RuckusWirelessIL / pentaho-kafka-consumer

Apache Kafka consumer step plug-in for Pentaho Kettle
Apache License 2.0
66 stars 40 forks source link

Consumer reads messages more than once #34

Closed virivigio closed 3 years ago

virivigio commented 3 years ago

Hi, thank you for this plugin. I'm experiencing a behaviour I don't understand and I'd like to figure it out whether is there are errors on my business logic. Here it is my skeleton: skeleton And I'm using mostly default values: defaults

The transformation on the right is called every 1000 rows. It's about 500 rows per second and it is aligned with the message throughput. Sometimes we have to stop it for a while so, upon restart, there is a lag which can be consistent (400k message). This means that for half an hour we have kettle filling up server resources to catch up. It's fine and it works. But in those cases, and only in those where the server is at full capacity, the kafka consumer emits more messages than the actual number in the kafka topic. Eg:

I understand this is acceptable in an at-least-once scenario, and it's ok, we discard duplicates, no harm. But I'm just curious about understanding how those repetitions are related with performances. Why this happens on "stress"? Is there any timeout I overlooked which makes the consumer "retry"?

Thank you Virgilio

spektom commented 3 years ago

Hi Virgilio,

auto.commit.interval.ms is how often offsets are committed in ZooKeeper, default value is 60 seconds (which is huge).

Of course, the number of duplicates correlates well with current "stress": the more messages are read, the highest is the chance that more messages were read after offsets were committed for the last time.

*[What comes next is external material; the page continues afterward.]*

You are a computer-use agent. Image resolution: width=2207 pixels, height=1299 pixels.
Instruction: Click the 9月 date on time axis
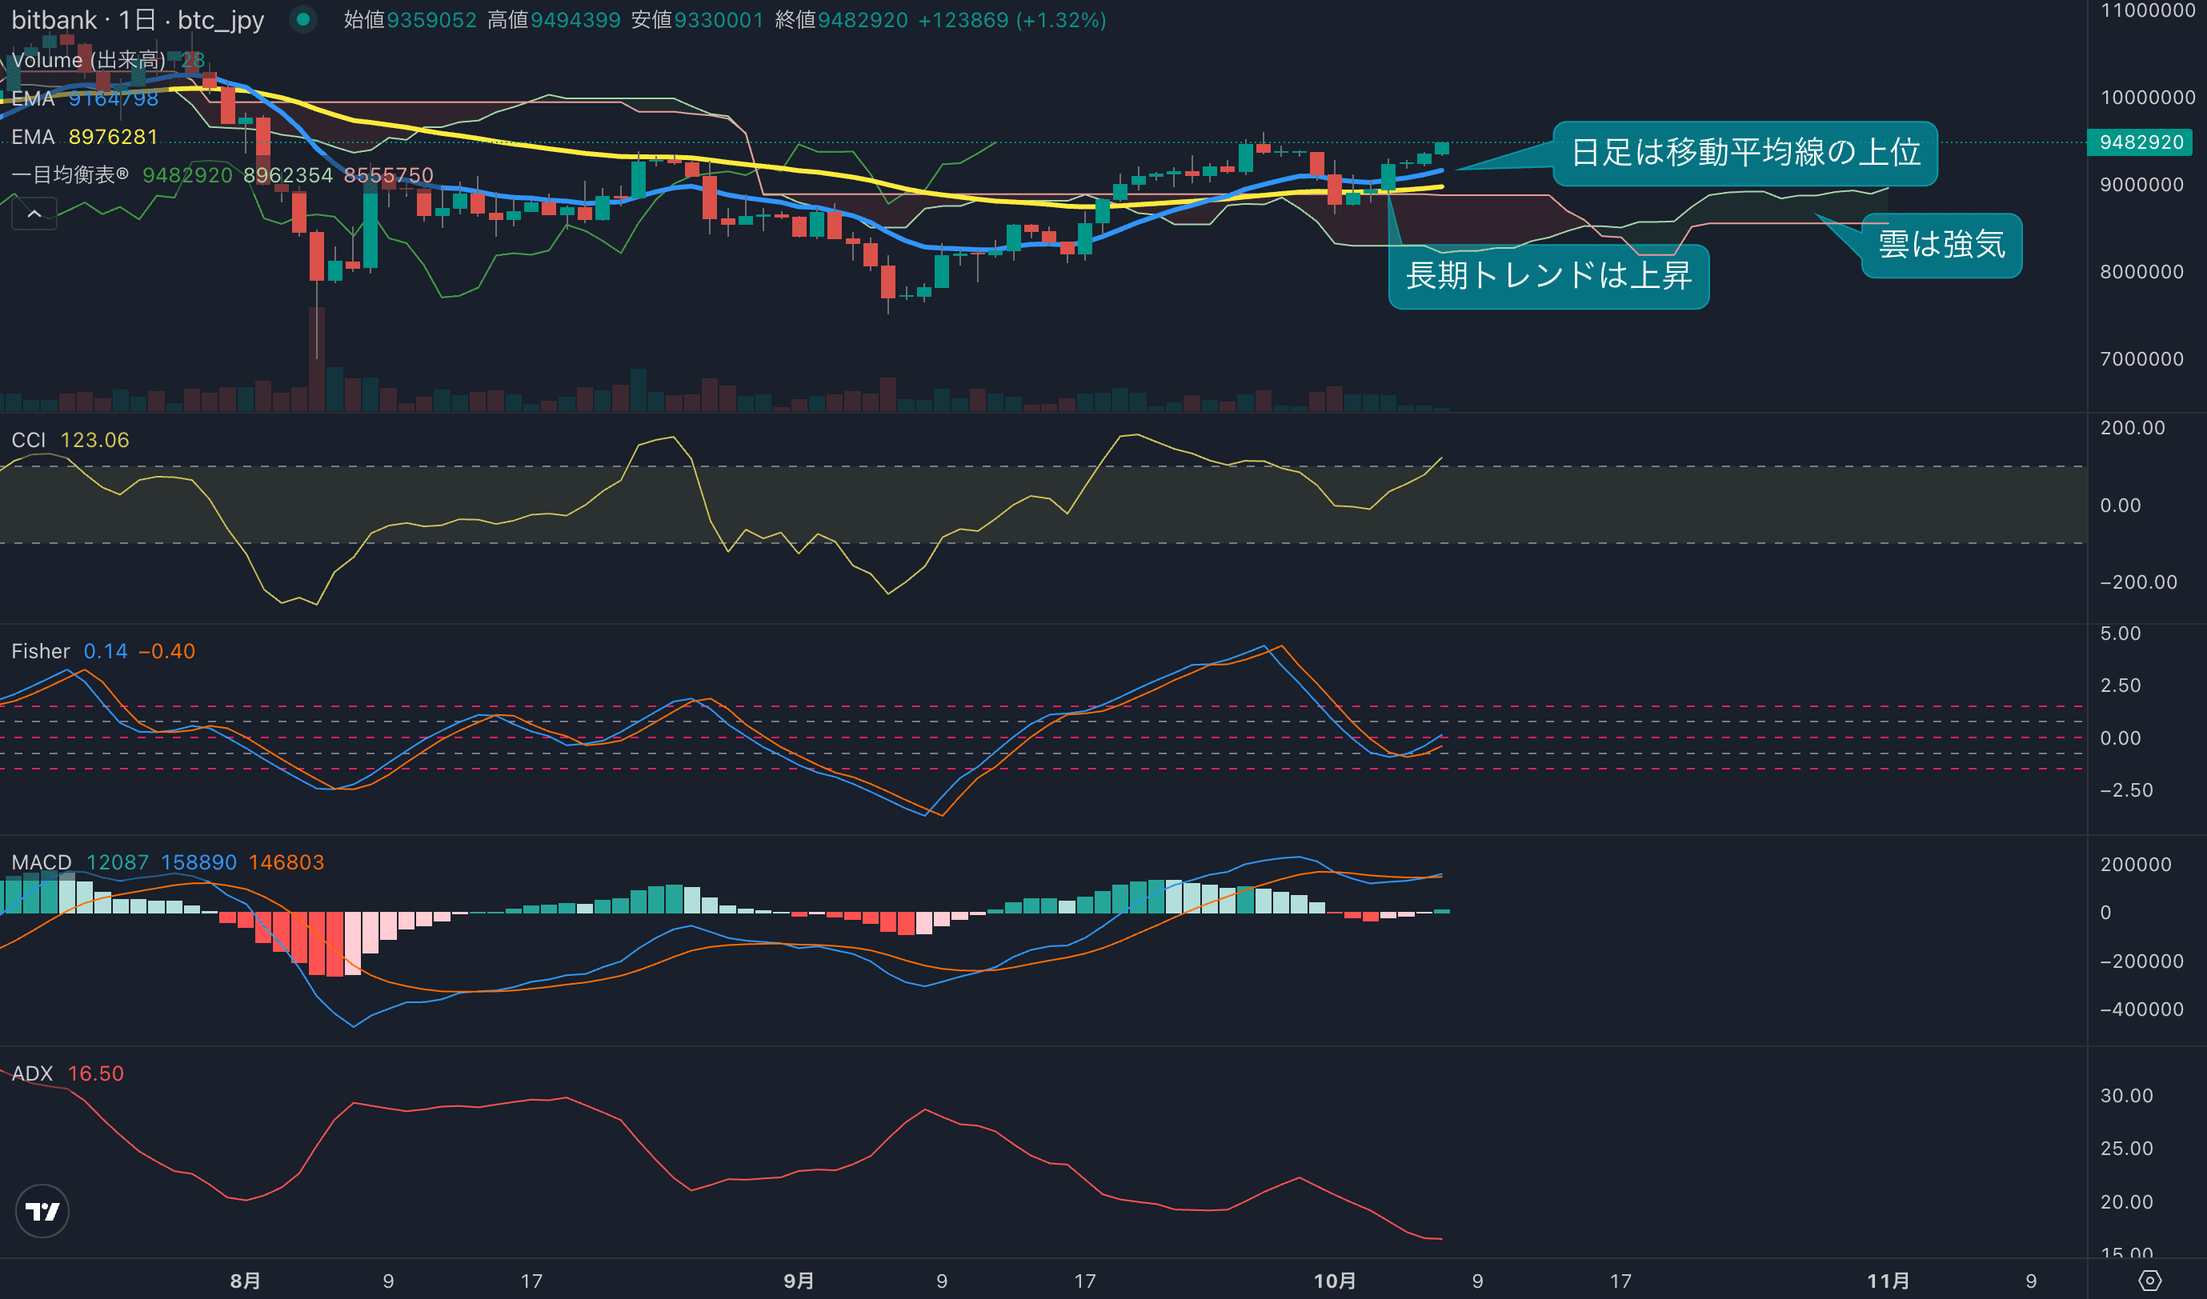(798, 1281)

You may want to reduce the auto-commit interval to some lower value.

The best way would adding a support for Kafka low-level consumer, which would help avoid events duplication, but:

1) I'm not sure what's the best method to store offsets in Kettle, and how to align them with retries, etc. 2) To facilitate exactly once processing, the whole pipeline must support it.

So, the only option I see is really playing with auto-commit interval.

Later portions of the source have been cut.